Pursuant to the Plan [of Reorganization] and in consideration of the sums of $1,200,000 from the Estate of [Barrington], $250,000 from the Fund, and $50,000 from uninsured motorist coverage, receipt of all of which is hereby acknowledged, the Talleys *** hereby covenant and agree that they will not at any time, nor shall anyone for them or on their behalf sue, levy or sue out of an execution or executions against Bob Pahlke, Lorraine Pahlke, Ralph Toppel or Alfred Pahlke ***.

The Talleys, for themselves and as Special Administrators of the Estate of Kristie Talley hereby irrevocably assign to [Barrington], to the fullest extent permitted by law or other wise, all of their rights to payment if any, from Legion Indemnity Company, In Liquidation, arising out of the claims asserted against [Barrington], the Action or the allowance of the Claim in the Bankruptcy of [Barrington], or this Agreement. ***

It is understood and expected among the parties hereto that [Barrington] shall seek payment of the Claim allowed in the bankruptcy proceeding and not paid by the Fund or uninsured motorist coverage from the policies of liability insurance issued by Legion Indemnity Company of Illinois and the Talleys shall seek payment of Claim allowed in the bankruptcy proceeding and not paid by the Fund or uninsured motorist coverage from [Barrington] or its successors or assigns to demonstrate the correctness of the allowed claim both as to liability and quantum, and shall, at their own expense, respond to all reasonable requests for information made by [Barrington] or its successors or assigns, execute any documents necessary or useful in prosecuting such insurance claims, and testify if requested at any hearing or trial thereon."

¶ 10 On April 29, 2004, Claimants, in their capacity as assignees of the rights of the Talleys, filed a claim with the Liquidator seeking $5,750,000. The claim represented the remaining limits of the two policies with Legion, $1 million under the primary policy and $5 million under the excess policy, minus $250,000 to reimburse the Fund. On March 19, 2010, the Liquidator made its recommendation, limiting the approval of the claim to the payment of $1.2 million as reimbursement for Barrington's payments to the Talleys. On March 25, 2010, the Claimants objected to the Liquidator's determination, asserting that they were entitled to the full limit of the policies as the judgment entered on the settlement between Barrington and the Talleys in bankruptcy court was for $7.5 million. On February 25, 2011, the Liquidator filed a petition with the circuit court for approval of its claim recommendation.

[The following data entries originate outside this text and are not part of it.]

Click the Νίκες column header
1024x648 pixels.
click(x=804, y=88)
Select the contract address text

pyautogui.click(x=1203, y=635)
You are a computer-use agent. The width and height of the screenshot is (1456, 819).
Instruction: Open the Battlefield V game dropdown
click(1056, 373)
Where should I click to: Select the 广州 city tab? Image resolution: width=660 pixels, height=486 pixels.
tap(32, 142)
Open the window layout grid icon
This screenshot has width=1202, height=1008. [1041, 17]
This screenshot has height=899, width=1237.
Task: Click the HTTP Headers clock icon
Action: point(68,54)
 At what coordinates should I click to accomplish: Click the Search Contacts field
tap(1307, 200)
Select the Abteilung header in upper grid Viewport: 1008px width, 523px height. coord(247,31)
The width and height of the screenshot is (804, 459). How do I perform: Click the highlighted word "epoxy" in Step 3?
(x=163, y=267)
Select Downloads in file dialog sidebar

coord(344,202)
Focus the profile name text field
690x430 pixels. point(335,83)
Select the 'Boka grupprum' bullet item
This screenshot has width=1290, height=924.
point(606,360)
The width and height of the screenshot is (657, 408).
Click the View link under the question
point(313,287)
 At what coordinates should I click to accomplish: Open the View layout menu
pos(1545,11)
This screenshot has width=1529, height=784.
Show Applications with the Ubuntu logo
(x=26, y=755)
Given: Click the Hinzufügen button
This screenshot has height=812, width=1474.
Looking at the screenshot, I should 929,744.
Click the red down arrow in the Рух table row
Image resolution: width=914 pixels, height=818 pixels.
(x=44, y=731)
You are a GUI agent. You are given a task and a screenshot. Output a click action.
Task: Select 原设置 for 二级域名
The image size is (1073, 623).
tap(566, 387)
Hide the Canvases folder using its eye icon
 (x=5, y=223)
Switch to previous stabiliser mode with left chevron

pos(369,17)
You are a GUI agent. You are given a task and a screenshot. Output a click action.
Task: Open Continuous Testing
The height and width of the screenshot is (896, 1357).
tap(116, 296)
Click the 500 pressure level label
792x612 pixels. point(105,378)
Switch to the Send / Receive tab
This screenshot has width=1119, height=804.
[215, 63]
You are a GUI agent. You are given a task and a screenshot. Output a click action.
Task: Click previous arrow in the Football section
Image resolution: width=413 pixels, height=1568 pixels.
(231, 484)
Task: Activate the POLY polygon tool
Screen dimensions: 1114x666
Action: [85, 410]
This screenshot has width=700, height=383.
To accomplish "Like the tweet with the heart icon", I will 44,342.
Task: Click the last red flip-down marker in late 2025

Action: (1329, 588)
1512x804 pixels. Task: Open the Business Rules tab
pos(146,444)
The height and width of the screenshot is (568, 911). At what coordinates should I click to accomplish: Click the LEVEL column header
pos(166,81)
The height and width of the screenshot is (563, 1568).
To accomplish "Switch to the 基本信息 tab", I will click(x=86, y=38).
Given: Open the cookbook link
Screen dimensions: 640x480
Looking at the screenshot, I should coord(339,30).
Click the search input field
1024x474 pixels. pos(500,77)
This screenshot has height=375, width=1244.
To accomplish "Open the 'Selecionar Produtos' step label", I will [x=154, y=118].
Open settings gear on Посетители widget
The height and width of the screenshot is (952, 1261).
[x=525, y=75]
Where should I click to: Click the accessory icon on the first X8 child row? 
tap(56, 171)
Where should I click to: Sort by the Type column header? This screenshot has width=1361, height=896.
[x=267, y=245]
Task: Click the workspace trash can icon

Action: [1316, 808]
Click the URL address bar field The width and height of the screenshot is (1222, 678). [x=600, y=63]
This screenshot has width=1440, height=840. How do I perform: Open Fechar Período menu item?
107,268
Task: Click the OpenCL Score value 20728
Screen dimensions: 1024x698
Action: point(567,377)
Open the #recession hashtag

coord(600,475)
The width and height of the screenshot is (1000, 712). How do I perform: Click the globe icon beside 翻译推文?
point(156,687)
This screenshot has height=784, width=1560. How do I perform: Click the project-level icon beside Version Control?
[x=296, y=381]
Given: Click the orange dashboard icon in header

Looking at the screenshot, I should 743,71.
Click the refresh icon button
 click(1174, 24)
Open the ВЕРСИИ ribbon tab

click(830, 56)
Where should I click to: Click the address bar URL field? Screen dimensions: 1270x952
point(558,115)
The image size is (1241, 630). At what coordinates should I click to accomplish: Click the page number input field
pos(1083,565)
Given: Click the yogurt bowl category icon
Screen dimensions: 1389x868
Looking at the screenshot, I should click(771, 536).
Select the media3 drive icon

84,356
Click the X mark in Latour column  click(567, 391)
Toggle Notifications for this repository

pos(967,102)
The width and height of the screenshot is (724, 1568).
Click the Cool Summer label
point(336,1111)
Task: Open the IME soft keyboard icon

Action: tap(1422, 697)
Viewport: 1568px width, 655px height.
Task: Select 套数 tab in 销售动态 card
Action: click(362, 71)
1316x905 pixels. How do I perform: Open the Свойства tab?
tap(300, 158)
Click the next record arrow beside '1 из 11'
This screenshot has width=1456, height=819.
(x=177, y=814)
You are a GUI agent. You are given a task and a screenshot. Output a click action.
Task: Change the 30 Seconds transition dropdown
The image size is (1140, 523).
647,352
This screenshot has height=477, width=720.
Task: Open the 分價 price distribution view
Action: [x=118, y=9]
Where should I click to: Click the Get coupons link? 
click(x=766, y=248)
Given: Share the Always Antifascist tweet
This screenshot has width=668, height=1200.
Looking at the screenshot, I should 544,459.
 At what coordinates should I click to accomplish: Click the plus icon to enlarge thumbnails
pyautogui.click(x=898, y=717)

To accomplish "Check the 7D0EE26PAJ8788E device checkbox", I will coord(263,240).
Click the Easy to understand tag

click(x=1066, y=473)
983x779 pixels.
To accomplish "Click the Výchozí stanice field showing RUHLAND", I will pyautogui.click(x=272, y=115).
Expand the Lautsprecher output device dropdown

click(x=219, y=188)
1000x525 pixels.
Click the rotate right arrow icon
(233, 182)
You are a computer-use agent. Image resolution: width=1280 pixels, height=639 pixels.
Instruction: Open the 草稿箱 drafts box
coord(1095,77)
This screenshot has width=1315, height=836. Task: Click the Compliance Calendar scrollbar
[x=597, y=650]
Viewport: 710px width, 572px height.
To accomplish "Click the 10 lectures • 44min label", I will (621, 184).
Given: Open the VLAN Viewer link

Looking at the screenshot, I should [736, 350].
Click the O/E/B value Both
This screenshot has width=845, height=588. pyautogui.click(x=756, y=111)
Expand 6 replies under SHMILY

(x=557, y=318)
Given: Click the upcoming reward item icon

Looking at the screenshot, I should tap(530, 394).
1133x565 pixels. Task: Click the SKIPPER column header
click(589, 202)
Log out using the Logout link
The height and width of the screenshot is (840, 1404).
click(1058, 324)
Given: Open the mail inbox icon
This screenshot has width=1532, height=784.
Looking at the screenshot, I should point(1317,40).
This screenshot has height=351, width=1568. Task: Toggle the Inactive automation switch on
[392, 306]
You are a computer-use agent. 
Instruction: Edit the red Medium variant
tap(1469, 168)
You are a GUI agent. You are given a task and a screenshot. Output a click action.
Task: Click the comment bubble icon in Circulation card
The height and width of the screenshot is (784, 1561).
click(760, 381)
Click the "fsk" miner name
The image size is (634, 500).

¶ 11 On October 5, 2011, acknowledging the discretion granted the Liquidator under the Illinois Insurance Code (Code) (215 ILCS 5/209(12) (West 2010)), the circuit court entered an order approving the Liquidator's recommendation. The court agreed with the Liquidator that questions remained regarding the assignment by the Talleys to Barrington, particularly those concerning: Barrington's actual liability in the underlying lawsuit; the limited proof that the value of the claim was $7.5 million, some of which was not presented for the Liquidator's consideration; the Code's prohibition against considering judgments effective after the entry of the order of liquidation (215 ILCS 5/209(8) (West 2010)); and case law prohibiting the assignment of personal injury claims. The court opined that the Liquidator correctly determined that the claim assigned by the Talleys to Barrington must be disregarded and found that, while a statutory right to file a claim against the insurer directly and a contractual claim based on the settlement would be otherwise permissible, the claim remained, in essence, a personal injury claim and could not be assigned.

¶ 12 Claimants filed a motion to reconsider. On February 27, 2012, while the circuit court admitted that it did not fully appreciate the legal significance of the assigned claims, it denied the motion to reconsider. The court noted that the Liquidator relied on section 209(8) of the Code, and quoted the relevant portion, which states:

"No judgment against such an insured or an insurer taken after the date of the entry of the liquidation, rehabilitation, or conservation order shall be considered in the proceedings as evidence of liability, or of the amount of damages ***." 215 ILCS 5/209(8) (West 2010).

The court also considered Claimants' argument that language prohibiting reliance on a settlement is absent in section 209(8), while other portions of the Code specifically prohibit reliance on judgments or settlements, and that: the legislature intended to preserve and promote the right to settlement; the Claimants and the Liquidator offered differing arguments, both without citation to supporting case law; and the Liquidator is granted "a great deal of discretion, both in investigating and in resolving claims" under section 209(12) of the Code and, therefore, may determine what to rely on in fashioning its order.

¶ 13 From this, the court reasoned that, while "[i]t is not clear to the Court that the Liquidator is required to consider the value of a settlement agreement entered into after the liquidation order in assigning value to claims in liquidation," the Liquidator properly limited the claim to the amount paid by Barrington. It further opined that the terms of the settlement itself arose out of the stipulated judgment entered by the bankruptcy court after the entry of the order of liquidation and that section 209(8) of the Code prohibits the Liquidator from considering the agreement and the Claimants' reliance on that judgment. The Liquidator, however, was free to investigate and resolve the claim and the court found that its determination was reasonable and proper. This appeal followed.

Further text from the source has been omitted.